Abstract
Chromatin immunoprecipitation followed by massively parallel sequencing (ChIP-seq) is rapidly enabling the comprehensive characterization of genome-wide transcription factor-binding sites, thus defining the cistrome (cis-acting DNA targets of a trans-acting factor). Estrogen receptor (ER) ChIP-seq studies have been performed mainly in cell lines, but Ross-Innes and colleagues have now completed the first such study in clinical breast cancer samples. The study aimed at determining the dynamics of ER binding and differences between more and less aggressive primary breast tumors and metastases. The authors found that ER bound to DNA in both aggressive and drug-resistant tumors but to different sites and with different affinities. Given previous findings from cell lines, FoxA1 appears to play a critical role in this reprogramming of ER binding.
Background
Patients with breast cancer that express estrogen receptor-alpha (ERα+) are candidates for endocrine therapies. Although endocrine therapies are among the most successful targeted therapies in oncology, a significant subset of ER+ breast cancers have become resistant to them. The activation of growth factor receptor (GFR) pathways has been identified as a possible culprit, and although ER is rarely mutated in endocrine-resistant tumors, it can be aberrantly activated by GFR signaling in a ligand-independent manner [1].

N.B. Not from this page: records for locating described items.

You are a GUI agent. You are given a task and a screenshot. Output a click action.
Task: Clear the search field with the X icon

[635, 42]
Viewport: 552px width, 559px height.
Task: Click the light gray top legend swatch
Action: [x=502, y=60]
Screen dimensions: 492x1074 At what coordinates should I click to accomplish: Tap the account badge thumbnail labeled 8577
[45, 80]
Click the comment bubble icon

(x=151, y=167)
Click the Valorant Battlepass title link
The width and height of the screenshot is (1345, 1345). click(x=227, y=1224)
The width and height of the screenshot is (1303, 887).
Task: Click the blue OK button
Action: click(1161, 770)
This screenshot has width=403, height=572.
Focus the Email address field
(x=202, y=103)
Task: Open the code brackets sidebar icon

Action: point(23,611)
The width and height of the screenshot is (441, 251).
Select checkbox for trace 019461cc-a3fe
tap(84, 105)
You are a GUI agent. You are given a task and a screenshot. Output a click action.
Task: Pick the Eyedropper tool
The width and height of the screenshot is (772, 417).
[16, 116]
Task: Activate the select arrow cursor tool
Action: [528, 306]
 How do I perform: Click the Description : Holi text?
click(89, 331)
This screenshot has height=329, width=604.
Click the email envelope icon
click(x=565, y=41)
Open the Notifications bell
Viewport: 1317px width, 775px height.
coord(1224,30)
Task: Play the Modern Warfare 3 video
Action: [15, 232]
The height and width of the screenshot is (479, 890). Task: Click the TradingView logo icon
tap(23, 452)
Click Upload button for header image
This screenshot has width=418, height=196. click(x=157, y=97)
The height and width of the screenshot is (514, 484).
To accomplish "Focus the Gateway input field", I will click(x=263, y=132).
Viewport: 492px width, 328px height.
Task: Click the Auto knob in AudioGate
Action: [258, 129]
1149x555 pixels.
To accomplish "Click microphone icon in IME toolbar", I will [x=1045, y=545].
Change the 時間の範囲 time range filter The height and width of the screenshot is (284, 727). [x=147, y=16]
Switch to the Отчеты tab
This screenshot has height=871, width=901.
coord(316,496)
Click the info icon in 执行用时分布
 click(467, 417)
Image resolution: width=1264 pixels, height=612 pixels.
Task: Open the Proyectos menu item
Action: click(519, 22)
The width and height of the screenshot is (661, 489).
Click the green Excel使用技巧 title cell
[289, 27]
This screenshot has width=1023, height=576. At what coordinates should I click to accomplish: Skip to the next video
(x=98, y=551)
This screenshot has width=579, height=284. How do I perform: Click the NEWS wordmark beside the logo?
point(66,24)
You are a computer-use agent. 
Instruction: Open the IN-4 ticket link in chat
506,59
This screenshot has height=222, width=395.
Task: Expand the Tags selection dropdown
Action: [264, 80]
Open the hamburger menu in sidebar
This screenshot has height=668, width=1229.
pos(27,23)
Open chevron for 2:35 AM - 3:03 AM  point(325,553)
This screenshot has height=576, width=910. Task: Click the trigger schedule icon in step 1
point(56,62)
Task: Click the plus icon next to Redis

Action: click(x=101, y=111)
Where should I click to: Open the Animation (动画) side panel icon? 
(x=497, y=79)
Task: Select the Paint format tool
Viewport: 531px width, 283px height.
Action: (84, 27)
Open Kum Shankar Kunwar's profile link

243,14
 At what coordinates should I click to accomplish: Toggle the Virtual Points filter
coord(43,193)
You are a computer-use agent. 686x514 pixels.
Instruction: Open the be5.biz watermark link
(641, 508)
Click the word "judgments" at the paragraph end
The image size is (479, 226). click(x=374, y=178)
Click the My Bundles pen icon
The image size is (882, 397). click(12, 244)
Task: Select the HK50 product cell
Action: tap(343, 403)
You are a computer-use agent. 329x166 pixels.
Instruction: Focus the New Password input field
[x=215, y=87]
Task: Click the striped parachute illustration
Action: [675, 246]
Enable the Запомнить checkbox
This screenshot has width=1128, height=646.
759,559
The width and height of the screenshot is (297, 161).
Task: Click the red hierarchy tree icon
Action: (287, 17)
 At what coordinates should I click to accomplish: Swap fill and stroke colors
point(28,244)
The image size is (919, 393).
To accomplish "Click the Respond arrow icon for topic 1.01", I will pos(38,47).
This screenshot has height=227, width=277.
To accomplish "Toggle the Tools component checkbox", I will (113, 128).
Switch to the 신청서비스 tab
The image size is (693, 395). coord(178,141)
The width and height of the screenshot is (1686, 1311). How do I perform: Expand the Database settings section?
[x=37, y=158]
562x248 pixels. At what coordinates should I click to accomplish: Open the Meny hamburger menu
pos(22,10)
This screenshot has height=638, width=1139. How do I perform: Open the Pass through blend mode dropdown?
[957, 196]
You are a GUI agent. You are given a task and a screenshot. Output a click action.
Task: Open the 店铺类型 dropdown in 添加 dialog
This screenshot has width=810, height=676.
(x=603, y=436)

Over the last few years, the application of chromatin immunoprecipitation (ChIP) coupled with massively parallel sequencing (ChIP-seq) enabled the identification of the ER cistrome in breast cancer cells [2]. By showing the following, the results brought an end to the dogma that ER binds primarily to the proximal promoters: (a) ER frequently binds distal enhancers [3], (b) the forkhead protein FoxA1 is necessary for ER-chromatin interactions [3-6], and (c) activation of GFR signaling results in the redirection of ER binding [7]. However, all previous studies, though highly informative, were performed in cell lines (primarily MCF-7 cells). Obtaining ChIP-seq results from primary breast tumors was the next step that everyone was eagerly awaiting.
The article
Ross-Innes and colleagues [8] analyzed ER ChIP-seq data from 15 ER+ tumors (eight with a good prognosis and seven with a poor prognosis) and three distant metastases. The authors found a core set of 484 ER-binding events present in at least 75% of all ER+ tumors (but not in the ER− controls). Intriguingly, ER-binding signal intensity was highest in metastatic samples and lowest in patients with good outcomes, suggesting that binding intensity may correspond to disease progression. Differential binding analysis found 1,192 ER-binding events that were stronger in the poor prognosis/metastasis group in comparison with the good outcome samples and found 599 binding events more prevalent in the good outcome tumors. Motif analysis revealed the presence of estrogen response element (ERE) sites in all three groups but a unique enrichment of FoxA1 sites in the poor prognosis/metastatic tumors. An important finding was that ER still bound DNA in tumors resistant to hormonal therapies but was recruited to novel sites in the genome. These sites are functionally and biologically relevant since a gene expression predictor based on genes within a 20-kb window of the binding sites was associated with survival in ER+ data sets.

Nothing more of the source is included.